In another, he muses on "winding back the clock" to hypothesize on what happened when time began, as Jane dances around him. Stephen demonstrates the fundamentals of theoretical physics while keeping it playful as he falls for his future wife.
Later, the PhD review committee assesses Stephen’s dissertation. . Upon discovering that he’s earned his doctorate, Stephen proudly declares his next endeavor: to prove - with a single equation - that time had a definite beginning.
Hope and Faith
The film juxtaposes logical academic research with intangible spiritual philosophies and the irrational, emotional, and gravitational pull of love.
In this moving scene, Professor Hawking, in the grips of his disease, gives a lecture on his work. Fielding questions about whether he views his scientific work through the lens of a particular faith, he has a brief fantasy about being able to pick up a pen that an attractive female student has dropped.

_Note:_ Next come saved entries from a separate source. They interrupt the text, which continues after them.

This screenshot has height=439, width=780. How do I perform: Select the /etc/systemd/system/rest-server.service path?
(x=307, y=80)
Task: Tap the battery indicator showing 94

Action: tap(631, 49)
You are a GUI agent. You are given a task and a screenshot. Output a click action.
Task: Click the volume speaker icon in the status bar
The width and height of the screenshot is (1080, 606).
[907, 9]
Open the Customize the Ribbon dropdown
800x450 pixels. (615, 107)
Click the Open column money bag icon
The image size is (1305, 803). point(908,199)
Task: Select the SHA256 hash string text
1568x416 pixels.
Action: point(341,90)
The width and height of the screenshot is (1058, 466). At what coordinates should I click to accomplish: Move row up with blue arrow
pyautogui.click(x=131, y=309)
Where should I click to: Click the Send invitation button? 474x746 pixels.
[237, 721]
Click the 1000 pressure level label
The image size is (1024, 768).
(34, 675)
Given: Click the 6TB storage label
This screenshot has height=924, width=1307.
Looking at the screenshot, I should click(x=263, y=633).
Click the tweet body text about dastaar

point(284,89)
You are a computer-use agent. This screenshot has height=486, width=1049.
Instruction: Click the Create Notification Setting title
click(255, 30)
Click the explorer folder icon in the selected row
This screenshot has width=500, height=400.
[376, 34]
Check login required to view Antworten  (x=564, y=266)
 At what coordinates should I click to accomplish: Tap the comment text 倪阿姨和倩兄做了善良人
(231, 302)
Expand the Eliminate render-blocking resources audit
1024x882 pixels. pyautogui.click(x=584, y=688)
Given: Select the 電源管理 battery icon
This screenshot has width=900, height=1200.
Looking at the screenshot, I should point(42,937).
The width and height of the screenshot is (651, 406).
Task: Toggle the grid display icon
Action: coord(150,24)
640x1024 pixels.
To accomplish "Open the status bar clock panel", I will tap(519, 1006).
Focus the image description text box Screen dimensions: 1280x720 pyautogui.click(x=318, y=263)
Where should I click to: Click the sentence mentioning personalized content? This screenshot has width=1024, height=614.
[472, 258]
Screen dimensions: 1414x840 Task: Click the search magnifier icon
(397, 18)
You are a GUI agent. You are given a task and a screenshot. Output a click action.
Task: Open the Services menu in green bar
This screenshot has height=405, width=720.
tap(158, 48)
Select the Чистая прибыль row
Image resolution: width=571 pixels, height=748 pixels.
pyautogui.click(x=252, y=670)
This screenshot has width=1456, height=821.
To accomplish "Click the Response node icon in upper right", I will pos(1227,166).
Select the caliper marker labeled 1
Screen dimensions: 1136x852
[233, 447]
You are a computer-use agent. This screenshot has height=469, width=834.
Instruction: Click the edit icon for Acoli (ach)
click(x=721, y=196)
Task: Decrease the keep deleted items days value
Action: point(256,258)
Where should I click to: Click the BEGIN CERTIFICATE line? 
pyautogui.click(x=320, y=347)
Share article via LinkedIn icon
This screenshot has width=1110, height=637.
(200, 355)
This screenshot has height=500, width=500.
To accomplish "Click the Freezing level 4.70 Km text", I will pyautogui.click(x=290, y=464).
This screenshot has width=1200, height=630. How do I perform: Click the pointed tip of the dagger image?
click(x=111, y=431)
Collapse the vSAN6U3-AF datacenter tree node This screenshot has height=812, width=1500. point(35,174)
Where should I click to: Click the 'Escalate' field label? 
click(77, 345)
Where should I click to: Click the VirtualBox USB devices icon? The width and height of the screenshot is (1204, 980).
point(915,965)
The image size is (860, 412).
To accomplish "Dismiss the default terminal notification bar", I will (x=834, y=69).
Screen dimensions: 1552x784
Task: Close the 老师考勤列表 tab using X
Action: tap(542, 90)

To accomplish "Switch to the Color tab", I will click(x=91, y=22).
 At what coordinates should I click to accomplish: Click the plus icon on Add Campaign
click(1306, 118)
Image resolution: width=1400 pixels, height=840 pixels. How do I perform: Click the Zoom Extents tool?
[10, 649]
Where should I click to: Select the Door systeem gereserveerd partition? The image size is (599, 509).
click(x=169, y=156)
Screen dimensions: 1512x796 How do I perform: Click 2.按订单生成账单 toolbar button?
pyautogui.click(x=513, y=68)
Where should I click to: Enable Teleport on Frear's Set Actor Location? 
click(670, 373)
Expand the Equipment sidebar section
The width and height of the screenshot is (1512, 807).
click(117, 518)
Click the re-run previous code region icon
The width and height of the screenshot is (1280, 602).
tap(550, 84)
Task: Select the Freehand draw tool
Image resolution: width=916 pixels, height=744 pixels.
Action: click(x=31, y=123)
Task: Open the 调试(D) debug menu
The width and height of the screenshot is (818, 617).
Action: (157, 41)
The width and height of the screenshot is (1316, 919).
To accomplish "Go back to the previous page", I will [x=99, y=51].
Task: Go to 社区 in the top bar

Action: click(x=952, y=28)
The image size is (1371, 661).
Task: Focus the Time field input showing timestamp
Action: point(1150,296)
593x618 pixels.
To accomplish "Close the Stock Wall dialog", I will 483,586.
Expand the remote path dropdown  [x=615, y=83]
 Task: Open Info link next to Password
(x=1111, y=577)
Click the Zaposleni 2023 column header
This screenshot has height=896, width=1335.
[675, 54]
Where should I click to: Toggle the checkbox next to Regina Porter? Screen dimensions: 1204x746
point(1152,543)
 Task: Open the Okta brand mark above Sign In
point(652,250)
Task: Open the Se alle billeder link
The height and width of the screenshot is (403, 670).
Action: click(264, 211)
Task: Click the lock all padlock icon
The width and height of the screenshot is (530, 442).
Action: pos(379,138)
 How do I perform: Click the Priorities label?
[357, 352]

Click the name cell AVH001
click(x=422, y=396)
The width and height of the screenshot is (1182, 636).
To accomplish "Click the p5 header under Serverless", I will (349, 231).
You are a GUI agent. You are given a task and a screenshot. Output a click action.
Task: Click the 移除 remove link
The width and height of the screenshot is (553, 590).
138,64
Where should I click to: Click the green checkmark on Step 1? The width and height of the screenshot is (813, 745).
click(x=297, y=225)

He then philosophizes on his outlook:
“There should be no boundary to human endeavour. We’re all different. However bad life may seem, there is always something you can do and succeed at. While there is life, there is hope.”
Stephen’s achievements are even more extraordinary in the face of his illness. He survived, thrived, and succeeded, both personally (as seen in this sweet scene where he and Jane watch their family play) and for the advancement of humankind.
Blink to Choose
As his movement becomes more limited and MND settles in further, Stephen learns to communicate by blinking with the help of his indefatigable wife Jane.
"I have loved you"
Stephen and Jane realise their marriage is over. Stephen tells Jane that his nurse, Elaine, will accompany him on tour in America. The grace with which they navigated the end of their relationship is a true testament to the love and respect the pair held for each other. Their embedded understanding of each other allowed them to part elegantly, and each to follow their different paths with the full support of the other.
My Name Is Stephen Hawking
We hear Stephen Hawking’s iconic computerized voice for the first time. It's a pivotal moment, and a masterful feat of science.